Latent variable modelling and the chi squared exact fit statistic
Latent variable models are exploratory or confirmatory in nature in the sense that they are designed to uncover causal relationships between observable or manifest variables and corresponding latent variables in an inter-correlated data set. They use structural equation modelling (SEM) and more specifically factor analysis techniques to determine these causal relationships which and allow the testing of numerous multivariate hypotheses simultaneously. A key assumption of SEM is that the model is fully correctly specified. The reason for this is this is that one small misspecification can affect all parameter estimations in the model, rendering inaccurate approximations which can combine in unpredictable ways (3).
With any postulated statistical model it is imperative to assess and validate the model fit before concluding in favour of the integrity of the model and interpreting results. The acceptable way to do this across all structural equation models is the chi squared (χ²) statistic.

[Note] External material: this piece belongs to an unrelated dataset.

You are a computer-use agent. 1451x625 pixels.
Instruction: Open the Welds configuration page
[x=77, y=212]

A statistically significant χ² statistic is indicative of the following:
- A systematically miss-specified model with the degree of misspecification a function of the χ² value.
- The set of parameters specified in the model do not adequately fit the data and thus that the parameter estimates of the model are inaccurate. As χ² operates on the same statistical principles as the parameter estimation, it follows that in order to trust the parameter estimates of the model we must also trust the χ², or vice versa.

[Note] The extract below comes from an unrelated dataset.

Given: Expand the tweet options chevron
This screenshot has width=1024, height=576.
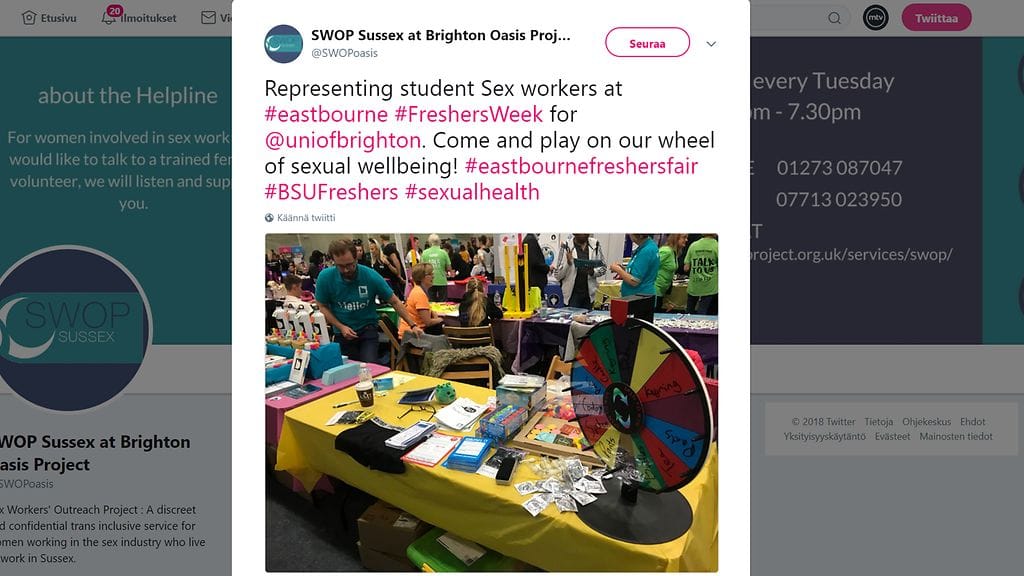Looking at the screenshot, I should (711, 44).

- As a consequence there is a need for an investigation of where these misspecification have occurred and a potential readjustment of the model to improve its accuracy.
While one or more incorrect hypotheses may have caused the model misspecification, the misspecification could equally have resulted from other causes. It is important to thus investigate the causes of a significant model fit test . In order to properly do this the following should be evaluated:
- Does the causal model vary between sub groups of subjects?
- Are there any intervening within subject variables?
- Are the observations truly independent?
- Latent variable models involve two key assumptions: that all manifest variables are independent after controlling for any latent variables and, an individual’s position on a manifest variable is the result of that individual’s position on the corresponding latent variable (3).
- Multivariate normality:
- Is the multivariate normality assumption satisfied?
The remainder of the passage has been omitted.